**Required work**
Copy out all of the material. Every line must match the original.

**Data excerpts**
§ §

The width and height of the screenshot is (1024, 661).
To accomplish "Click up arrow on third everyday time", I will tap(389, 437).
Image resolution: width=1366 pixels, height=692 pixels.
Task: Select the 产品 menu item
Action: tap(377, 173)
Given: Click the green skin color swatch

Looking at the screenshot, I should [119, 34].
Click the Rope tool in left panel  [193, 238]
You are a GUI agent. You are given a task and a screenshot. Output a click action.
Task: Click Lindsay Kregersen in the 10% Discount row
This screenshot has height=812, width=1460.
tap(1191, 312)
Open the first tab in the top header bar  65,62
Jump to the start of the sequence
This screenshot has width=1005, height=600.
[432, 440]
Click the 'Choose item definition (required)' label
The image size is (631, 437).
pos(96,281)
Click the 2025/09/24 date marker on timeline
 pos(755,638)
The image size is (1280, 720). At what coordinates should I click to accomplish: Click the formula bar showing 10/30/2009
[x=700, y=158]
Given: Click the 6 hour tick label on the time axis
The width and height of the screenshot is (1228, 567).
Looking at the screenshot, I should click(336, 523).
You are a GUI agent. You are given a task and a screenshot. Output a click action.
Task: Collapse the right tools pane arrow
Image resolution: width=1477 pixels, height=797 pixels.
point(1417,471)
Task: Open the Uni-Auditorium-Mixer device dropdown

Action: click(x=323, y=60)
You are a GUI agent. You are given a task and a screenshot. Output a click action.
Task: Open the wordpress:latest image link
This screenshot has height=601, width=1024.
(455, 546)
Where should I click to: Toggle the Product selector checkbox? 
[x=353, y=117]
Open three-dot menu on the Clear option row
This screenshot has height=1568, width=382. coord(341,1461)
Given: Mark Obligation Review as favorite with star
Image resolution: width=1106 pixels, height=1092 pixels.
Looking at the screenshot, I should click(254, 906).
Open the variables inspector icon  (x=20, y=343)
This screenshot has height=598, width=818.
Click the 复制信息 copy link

§ §

**Response box**
The width and height of the screenshot is (1024, 661).
To accomplish "Click up arrow on third everyday time", I will tap(389, 437).
Image resolution: width=1366 pixels, height=692 pixels.
Task: Select the 产品 menu item
Action: tap(377, 173)
Given: Click the green skin color swatch

Looking at the screenshot, I should [119, 34].
Click the Rope tool in left panel  [193, 238]
You are a GUI agent. You are given a task and a screenshot. Output a click action.
Task: Click Lindsay Kregersen in the 10% Discount row
This screenshot has height=812, width=1460.
tap(1191, 312)
Open the first tab in the top header bar  65,62
Jump to the start of the sequence
This screenshot has width=1005, height=600.
[432, 440]
Click the 'Choose item definition (required)' label
The image size is (631, 437).
pos(96,281)
Click the 2025/09/24 date marker on timeline
 pos(755,638)
The image size is (1280, 720). At what coordinates should I click to accomplish: Click the formula bar showing 10/30/2009
[x=700, y=158]
Given: Click the 6 hour tick label on the time axis
The width and height of the screenshot is (1228, 567).
Looking at the screenshot, I should click(336, 523).
You are a GUI agent. You are given a task and a screenshot. Output a click action.
Task: Collapse the right tools pane arrow
Image resolution: width=1477 pixels, height=797 pixels.
point(1417,471)
Task: Open the Uni-Auditorium-Mixer device dropdown

Action: click(x=323, y=60)
You are a GUI agent. You are given a task and a screenshot. Output a click action.
Task: Open the wordpress:latest image link
This screenshot has height=601, width=1024.
(455, 546)
Where should I click to: Toggle the Product selector checkbox? 
[x=353, y=117]
Open three-dot menu on the Clear option row
This screenshot has height=1568, width=382. coord(341,1461)
Given: Mark Obligation Review as favorite with star
Image resolution: width=1106 pixels, height=1092 pixels.
Looking at the screenshot, I should click(254, 906).
Open the variables inspector icon  (x=20, y=343)
This screenshot has height=598, width=818.
Click the 复制信息 copy link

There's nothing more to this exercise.